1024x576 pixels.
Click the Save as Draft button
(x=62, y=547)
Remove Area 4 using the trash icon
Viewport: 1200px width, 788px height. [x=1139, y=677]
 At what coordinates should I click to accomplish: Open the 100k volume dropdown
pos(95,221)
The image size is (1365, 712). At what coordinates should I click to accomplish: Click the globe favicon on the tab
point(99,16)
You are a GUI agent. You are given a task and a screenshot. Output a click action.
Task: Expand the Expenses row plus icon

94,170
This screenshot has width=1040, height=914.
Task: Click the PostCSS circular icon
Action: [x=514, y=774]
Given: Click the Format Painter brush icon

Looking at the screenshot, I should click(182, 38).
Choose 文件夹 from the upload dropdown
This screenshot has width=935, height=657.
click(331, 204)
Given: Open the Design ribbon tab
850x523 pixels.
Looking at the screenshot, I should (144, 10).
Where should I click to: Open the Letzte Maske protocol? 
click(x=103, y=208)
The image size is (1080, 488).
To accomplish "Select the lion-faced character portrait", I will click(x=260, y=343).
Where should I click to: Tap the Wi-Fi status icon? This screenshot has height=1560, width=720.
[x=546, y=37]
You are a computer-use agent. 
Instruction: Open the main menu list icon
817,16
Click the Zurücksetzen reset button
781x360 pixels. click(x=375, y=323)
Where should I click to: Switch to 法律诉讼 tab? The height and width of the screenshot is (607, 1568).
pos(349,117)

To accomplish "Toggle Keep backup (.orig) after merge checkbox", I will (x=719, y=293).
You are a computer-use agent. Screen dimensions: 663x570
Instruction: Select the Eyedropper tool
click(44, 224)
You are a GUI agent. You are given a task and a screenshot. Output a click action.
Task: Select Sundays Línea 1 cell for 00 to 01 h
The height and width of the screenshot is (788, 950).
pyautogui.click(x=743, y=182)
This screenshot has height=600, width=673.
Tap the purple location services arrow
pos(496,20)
.....
_Your instructions:_ Read the listing above, then copy every line that includes the string "agent".

_Task response:_
You are a GUI agent. You are given a task and a screenshot. Output a click action.
You are a computer-use agent. 
You are a computer-use agent. Screen dimensions: 663x570
You are a GUI agent. You are given a task and a screenshot. Output a click action.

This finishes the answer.